__Exercise requirements__
In the guest_memfd patch reply, what was used to inject memory failures without MF_ACTION_REQUIRED set?

Re: [RFC PATCH v2 00/37] guest_memfd: In-place conversion support
From: Lisa Wang
Date: Fri Feb 20 2026 - 04:09:19 EST
On Mon, Feb 02, 2026 at 02:36:37PM -0800, Ackerley Tng wrote:
> (resending to fix Message-ID)
>
> Here's a second revision of guest_memfd In-place conversion support.
>
> In this version, other than addressing comments from RFCv1 [1], the largest
> change is that guest_memfd now does not avoid participation in LRU; it
> participates in LRU by joining the unevictable list (no change from before this
> series).
>
> While checking for elevated refcounts during shared to private conversions,
> guest_memfd will now do an lru_add_drain_all() if elevated refcounts were found,
> before concluding that there are true users of the shared folio and erroring
> out.
>
> I'd still like feedback on these points, if any:
>
> 1. Having private/shared status stored in a maple tree (Thanks Michael for your
> support of using maple trees over xarrays for performance! [5]).
> 2. Having a new guest_memfd ioctl (not a vm ioctl) that performs conversions.
> 3. Using ioctls/structs/input attribute similar to the existing vm ioctl
> KVM_SET_MEMORY_ATTRIBUTES to perform conversions.
> 4. Storing requested attributes directly in the maple tree.
> 5. Using a KVM module-wide param to toggle between setting memory attributes via
> vm and guest_memfd ioctls (making them mututally exclusive - a single loaded
> KVM module can only do one of the two.).
>
> [...snip...]
>
>
> --
> 2.53.0.rc1.225.gd81095ad13-goog
I’ve tested memory failure handling after applying this series and here’s what
memory_failure() does:
Shared memory: In line with other in-memory filesystems, the memory_failure()
handler unmaps the page if it is currently mapped, and issues a SIGBUS
- if memory failure was injected with MF_ACTION_REQUIRED or
- if the test process’s memory corruption kill policy is PR_MCE_KILL_EARLY
Here’s the above, in table form:
| MF_ACTION_REQUIRED | Kill Policy | Mapped | Dirty | Result: SIGBUS |
|--------------------|---------------------|--------|-------|----------------|
| false | PR_MCE_KILL_EARLY | true | true | true |
| false | PR_MCE_KILL_EARLY | true | false | false |
| false | PR_MCE_KILL_EARLY | false | true | false |
| false | PR_MCE_KILL_EARLY | false | false | false |
| false | PR_MCE_KILL_LATE | true | true | false |
| false | PR_MCE_KILL_LATE | true | false | false |
| false | PR_MCE_KILL_LATE | false | true | false |
| false | PR_MCE_KILL_LATE | false | false | false |
| true | Any Policy | true | true | true |
| true | Any Policy | true | false | false |
(I used MADV_HWPOISON to inject memory failures with MF_ACTION_REQUIRED set, and
there was no way to use MADV_HWPOISON without first mapping the page in. To
inject memory failures without MF_ACTION_REQUIRED set, I used debugfs’
hwpoison/corrupt-pfn.)

__Information supplied__
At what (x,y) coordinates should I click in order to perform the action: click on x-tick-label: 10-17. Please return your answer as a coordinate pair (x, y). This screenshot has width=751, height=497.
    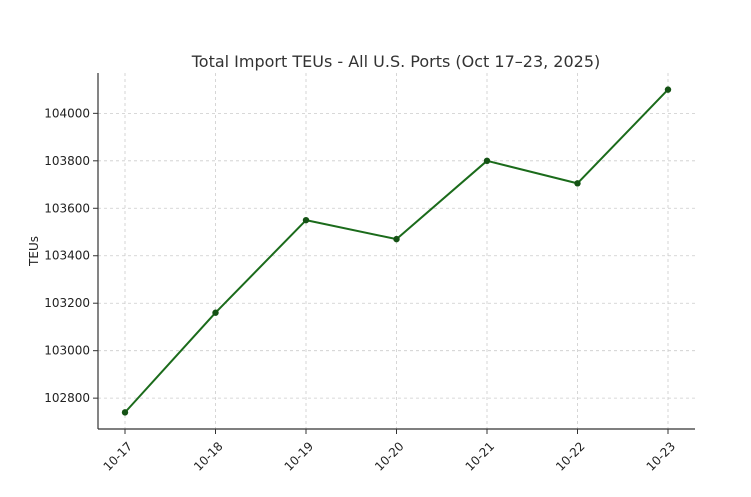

__Task answer__
The hwpoison/corrupt-pfn interface in debugfs.